(Items listed in a dataset):
==========
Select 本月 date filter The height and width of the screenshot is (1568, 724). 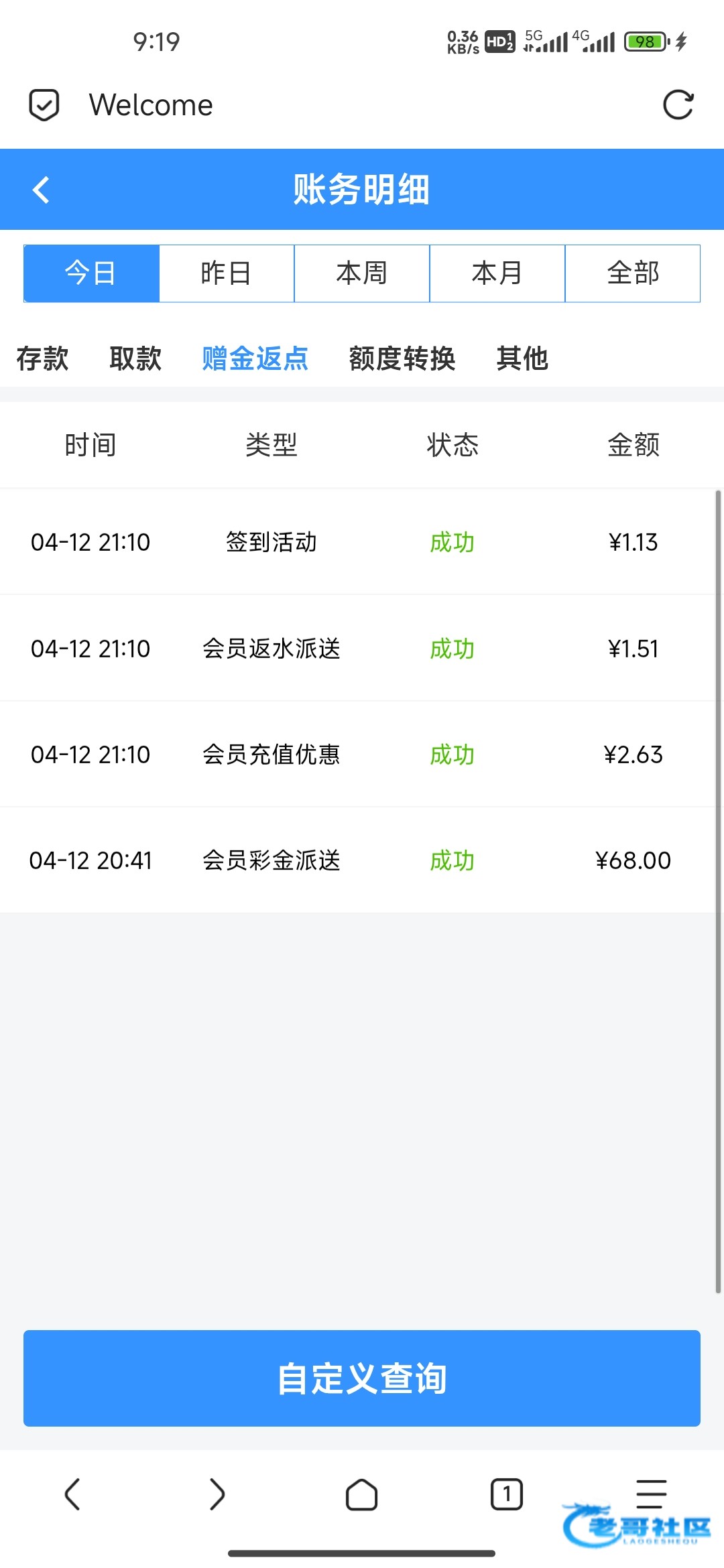click(x=497, y=273)
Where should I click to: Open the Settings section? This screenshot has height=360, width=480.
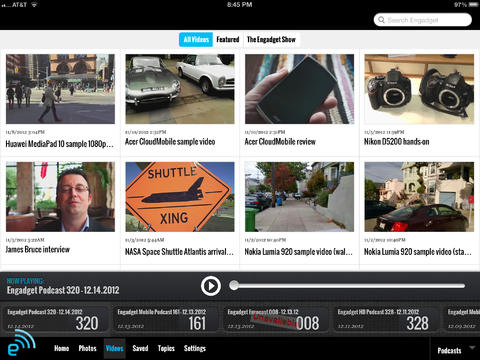195,348
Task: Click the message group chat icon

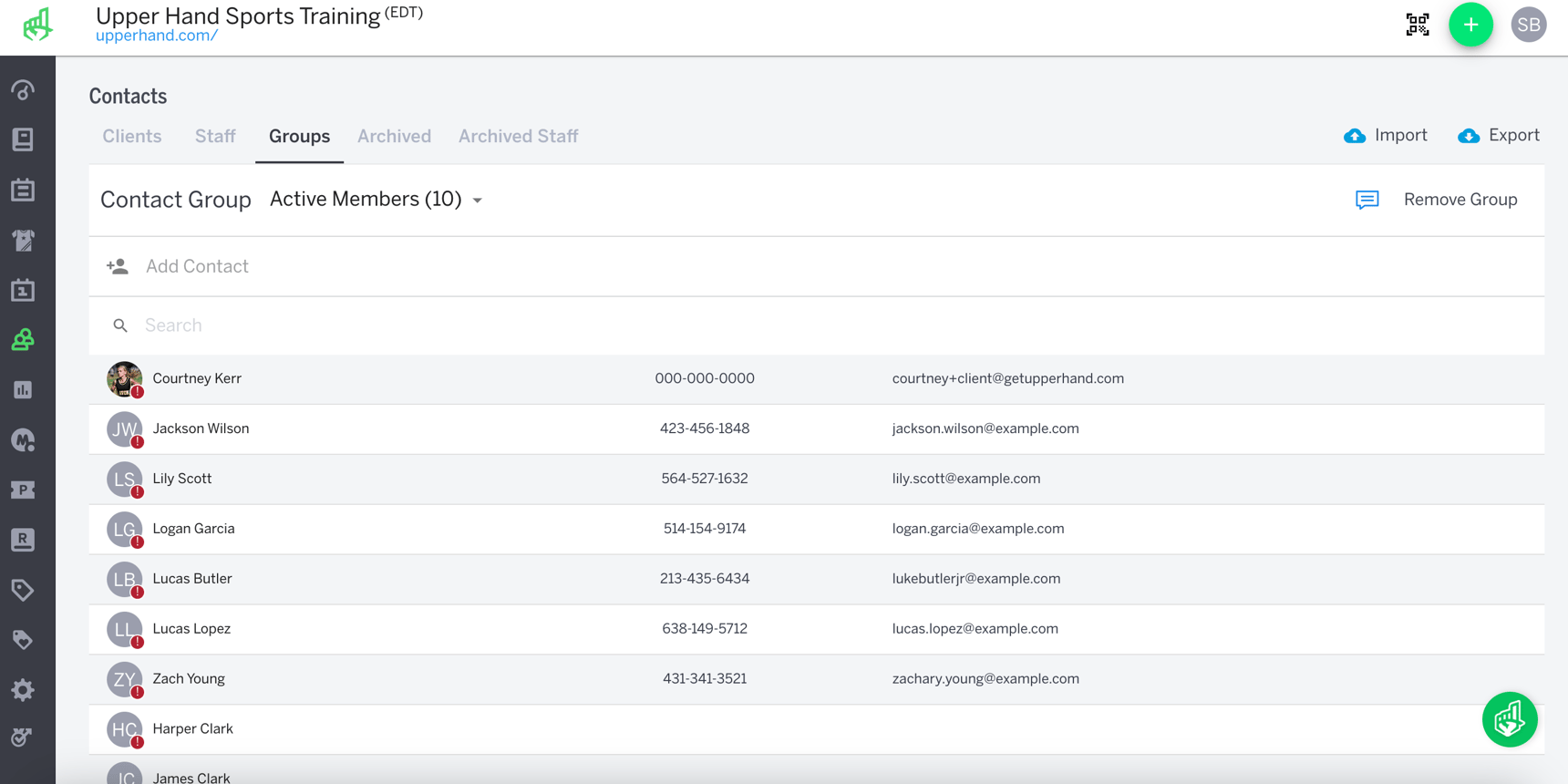Action: (x=1367, y=200)
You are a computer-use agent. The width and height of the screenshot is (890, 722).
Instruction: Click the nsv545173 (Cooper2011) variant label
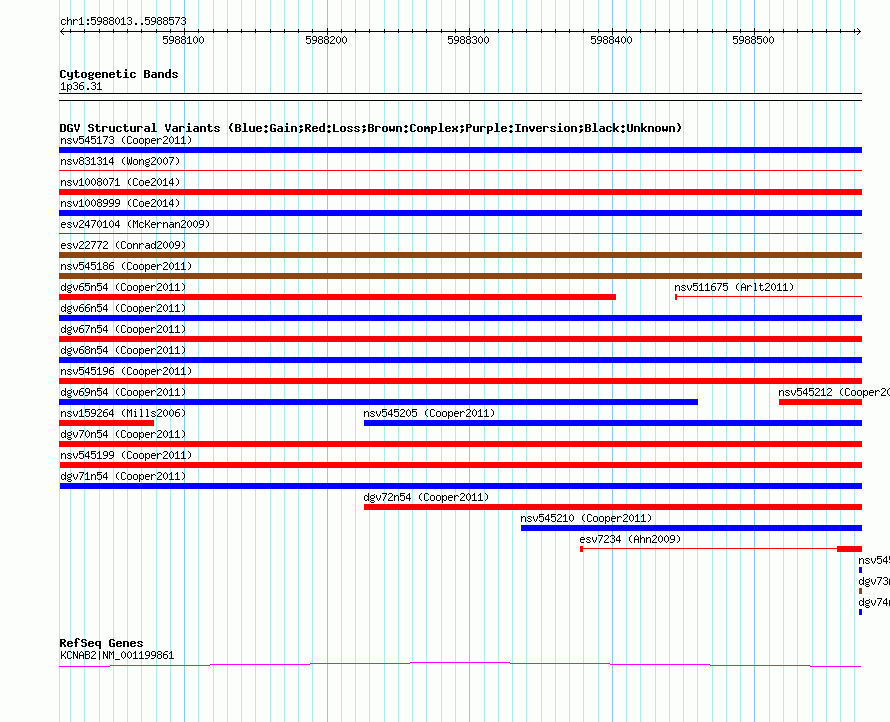click(x=126, y=140)
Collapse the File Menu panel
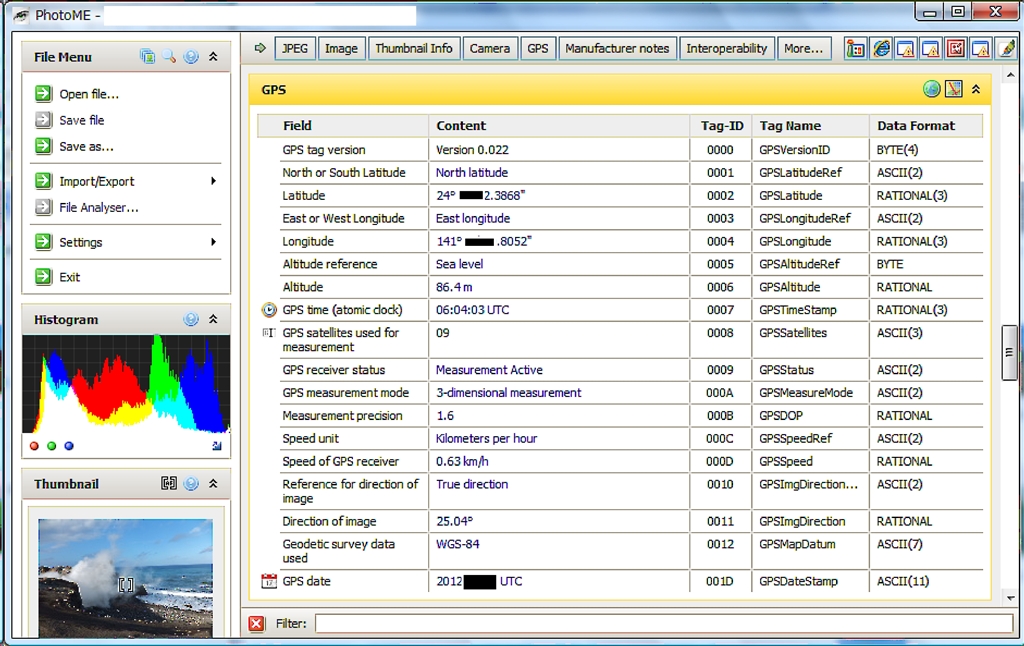Viewport: 1024px width, 646px height. pyautogui.click(x=213, y=57)
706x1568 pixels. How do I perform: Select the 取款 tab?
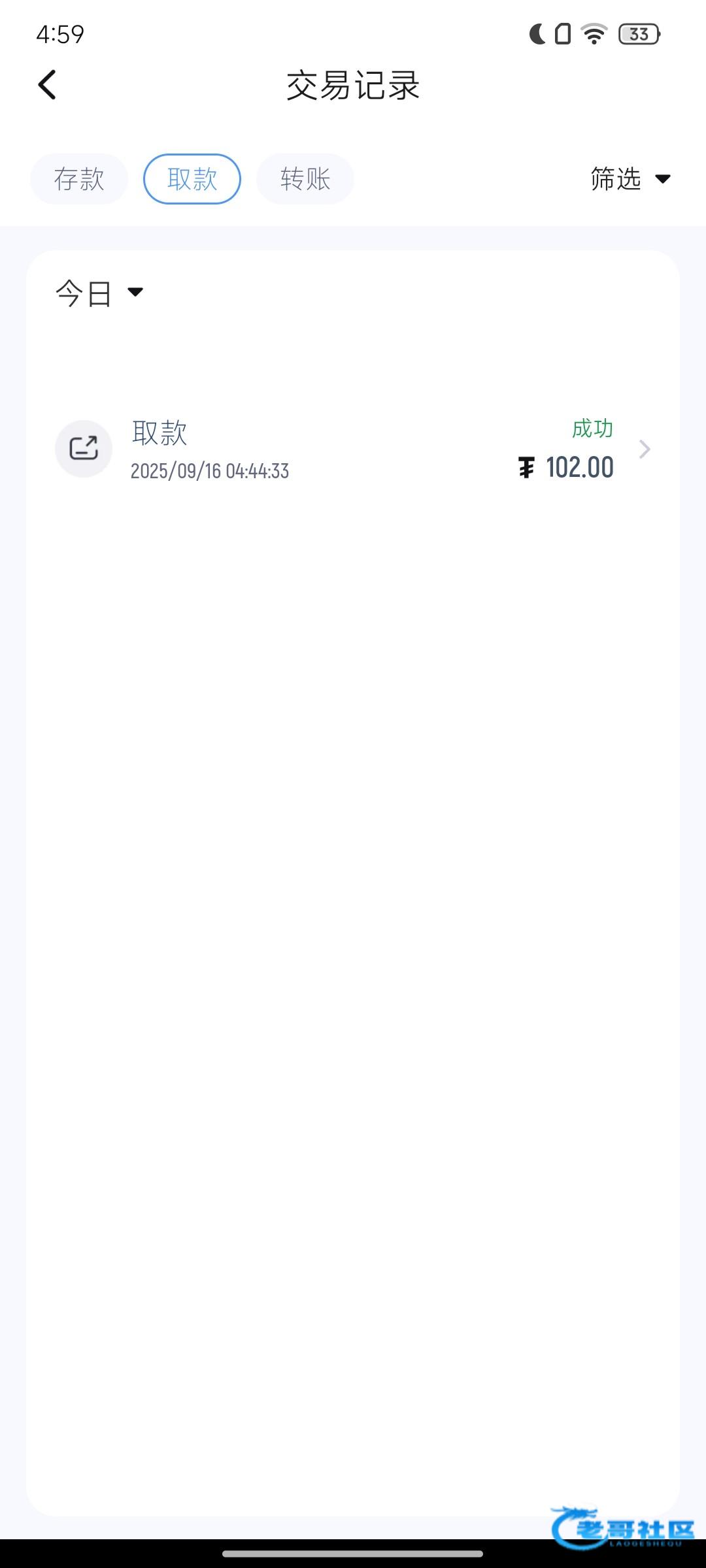pyautogui.click(x=192, y=179)
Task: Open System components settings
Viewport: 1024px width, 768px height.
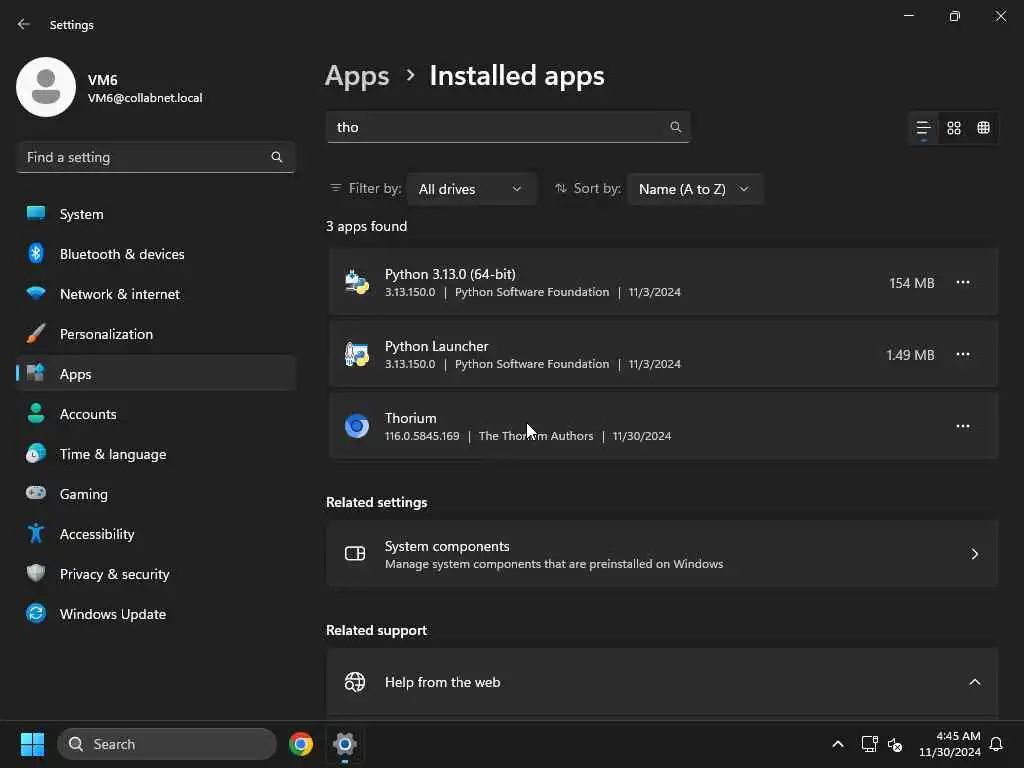Action: click(x=662, y=554)
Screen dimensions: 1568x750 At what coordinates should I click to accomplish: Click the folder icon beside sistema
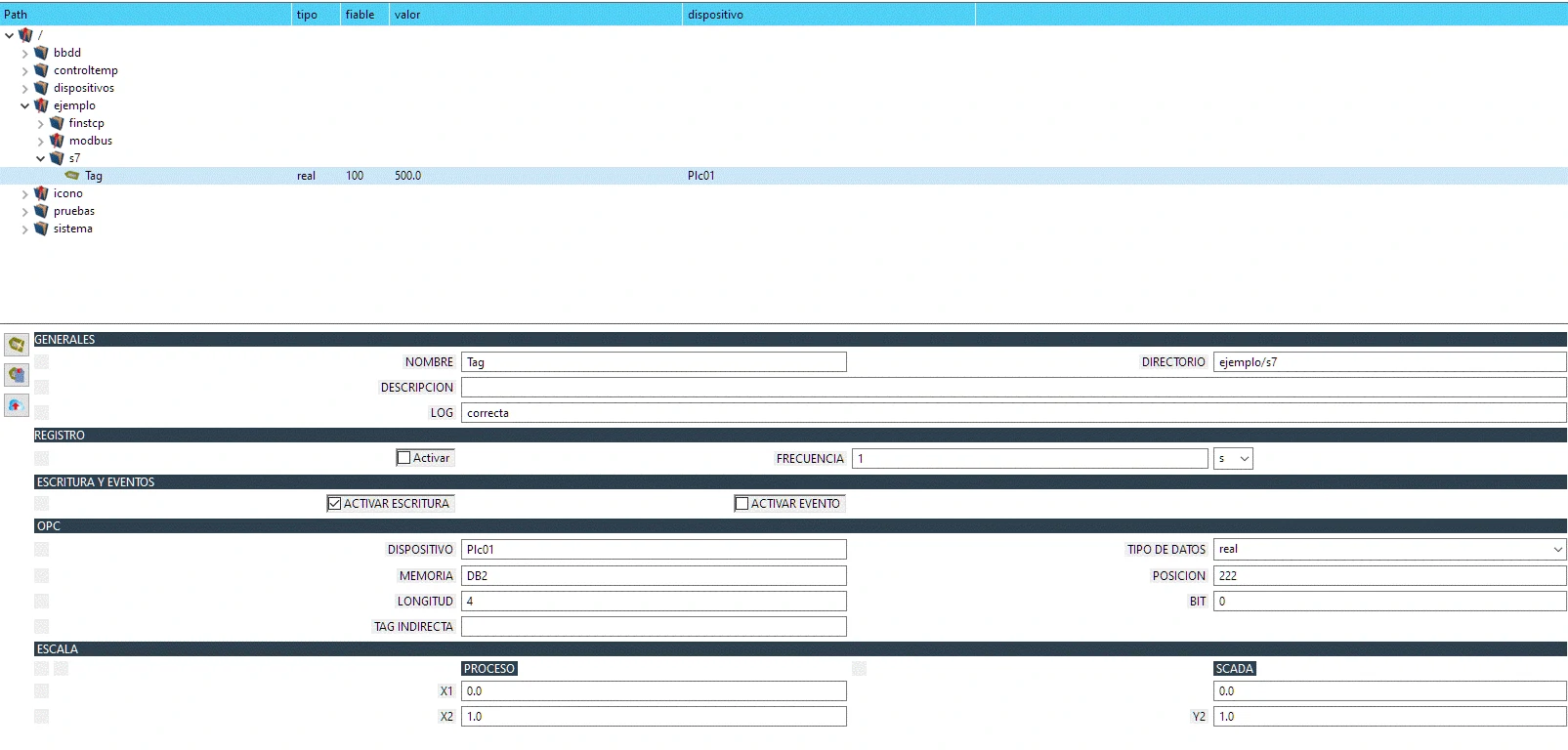(41, 229)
==========
(Your objective): Excluding the pictures, restate word for word the lines from the one that holds "Task: Click the message group chat icon" through the last line of the entries, both ends included.

(Response to the exercise):
Task: Click the message group chat icon

Action: (x=1367, y=200)
You are a computer-use agent. The width and height of the screenshot is (890, 722).
Instruction: Click the nsv545173 (Cooper2011) variant label
click(x=126, y=140)
Collapse the File Menu panel
Viewport: 1024px width, 646px height. pyautogui.click(x=213, y=57)
706x1568 pixels. How do I perform: Select the 取款 tab?
pyautogui.click(x=192, y=179)
Task: Open System components settings
Viewport: 1024px width, 768px height.
Action: click(x=662, y=554)
Screen dimensions: 1568x750 At what coordinates should I click to accomplish: Click the folder icon beside sistema
(41, 229)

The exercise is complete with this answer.